**What you have to do:** Where a line below includes the word "Given", copy that line.

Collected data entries
- - - -

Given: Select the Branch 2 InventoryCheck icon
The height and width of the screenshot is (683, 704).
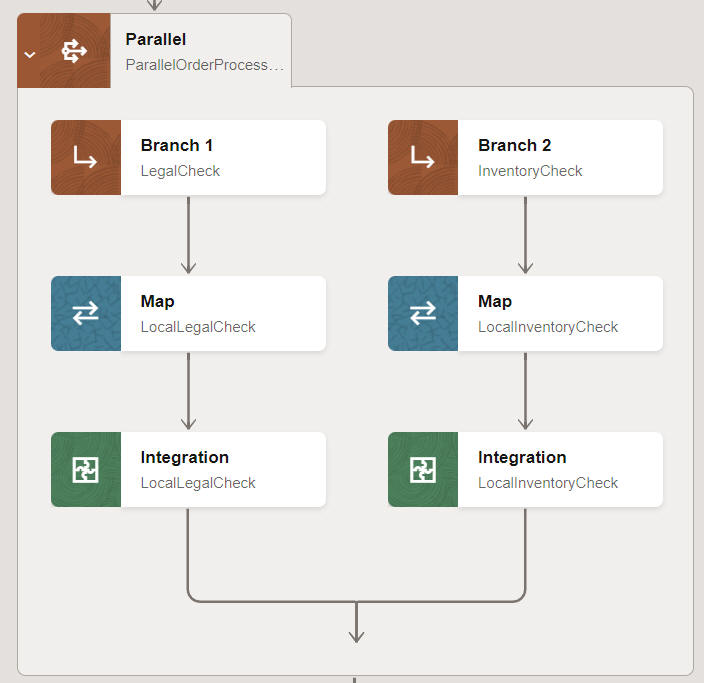Looking at the screenshot, I should pos(423,158).
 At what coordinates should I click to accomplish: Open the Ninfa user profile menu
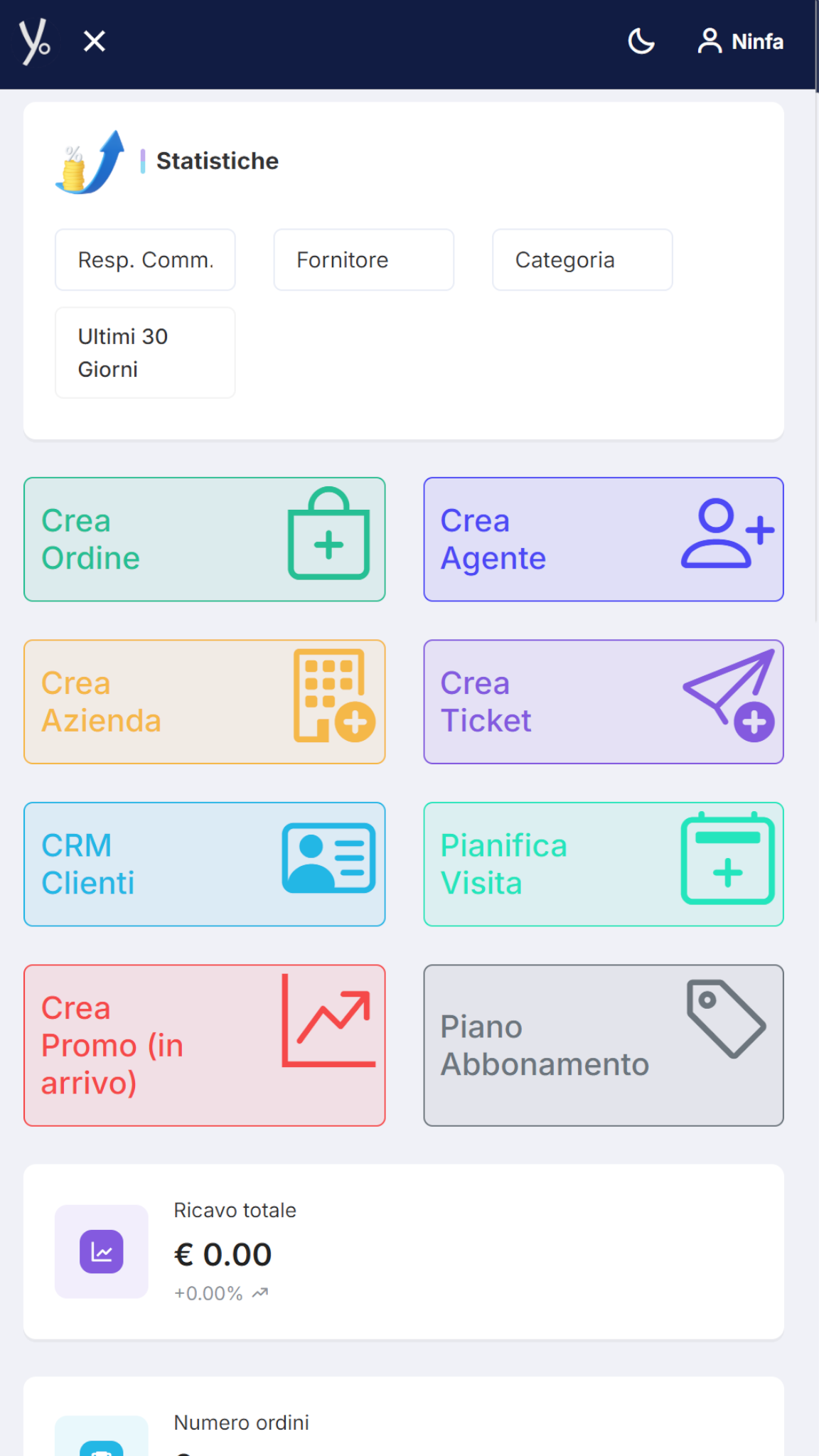pos(741,42)
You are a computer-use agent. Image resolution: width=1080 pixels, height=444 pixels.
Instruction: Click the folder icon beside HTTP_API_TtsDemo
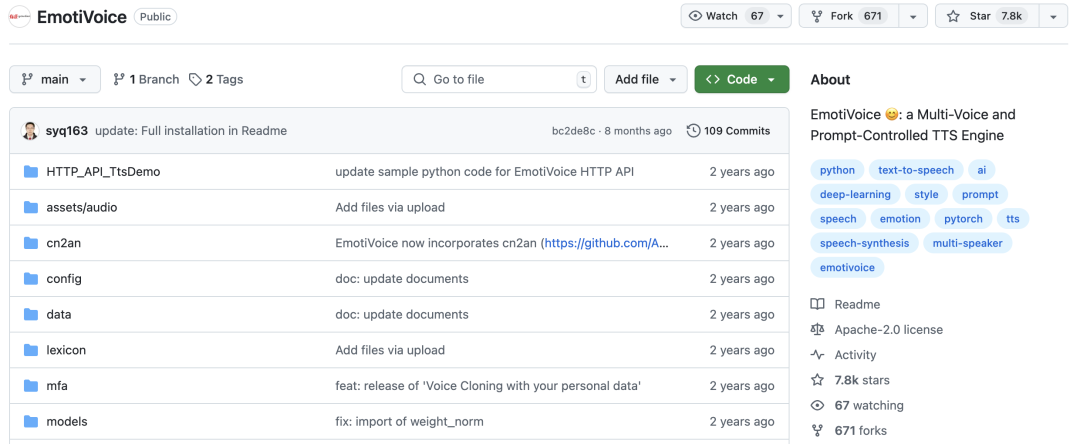tap(30, 171)
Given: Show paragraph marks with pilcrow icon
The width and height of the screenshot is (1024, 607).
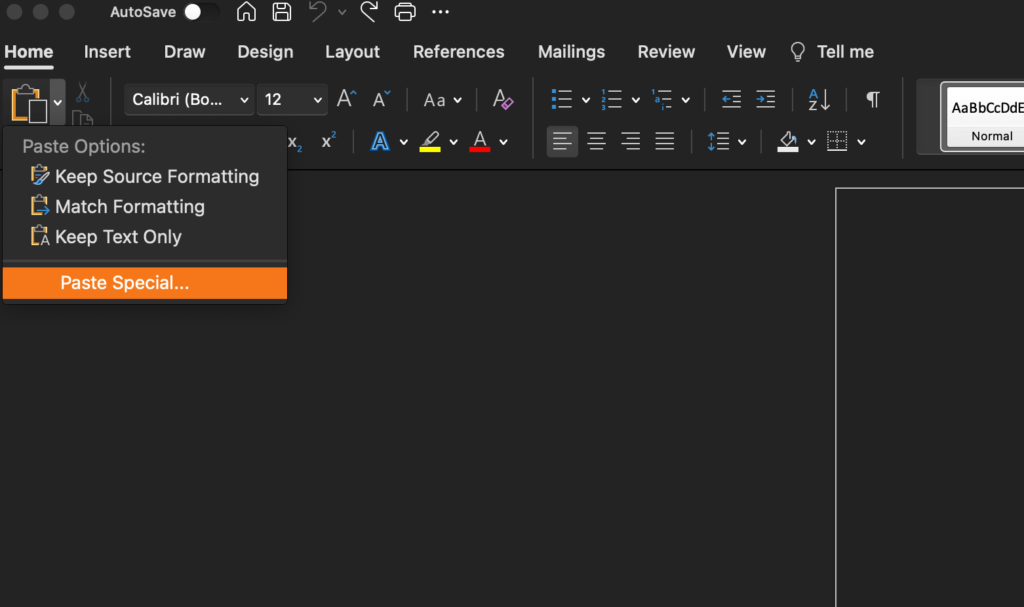Looking at the screenshot, I should [x=872, y=100].
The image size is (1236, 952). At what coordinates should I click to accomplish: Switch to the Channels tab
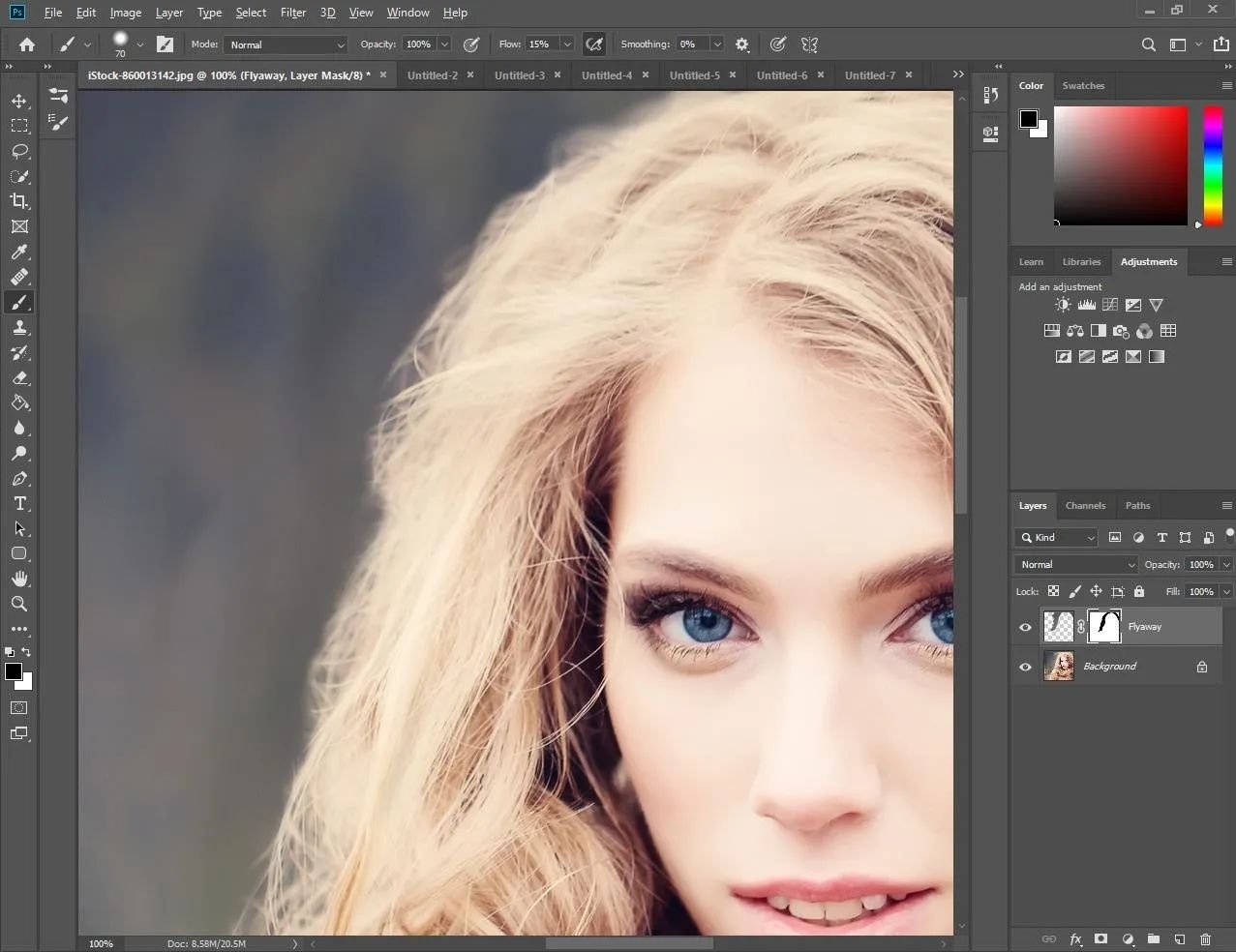point(1084,505)
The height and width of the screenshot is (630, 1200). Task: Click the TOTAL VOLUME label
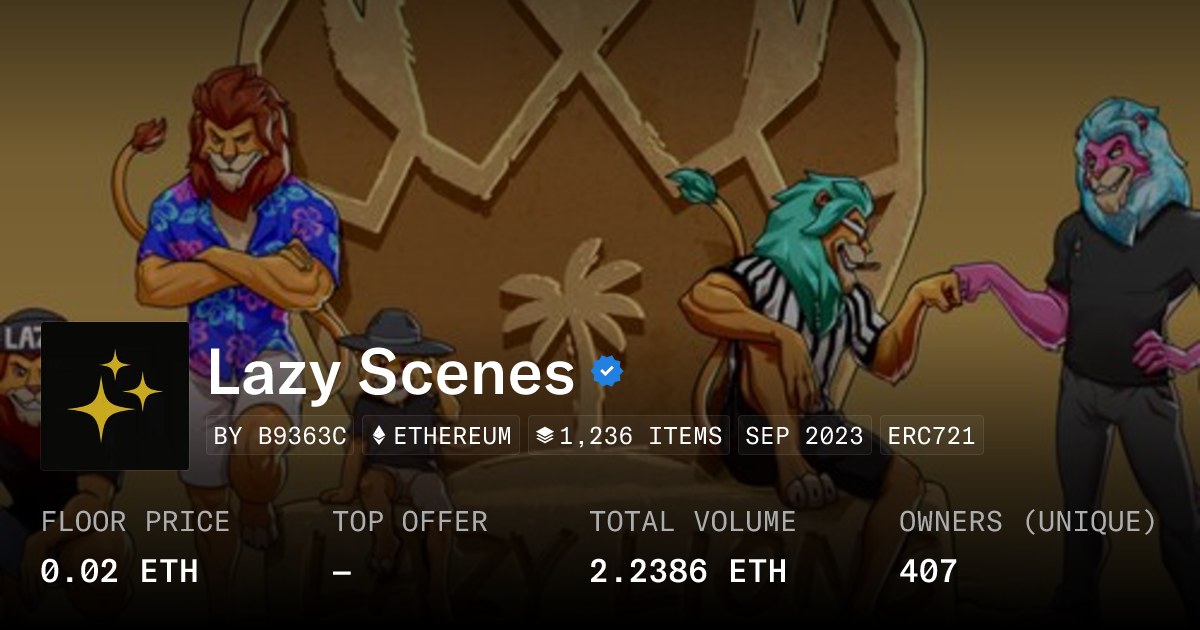[693, 522]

- - - -

**Final answer:**
Given: Select the Branch 2 InventoryCheck icon
Given: Show paragraph marks with pilcrow icon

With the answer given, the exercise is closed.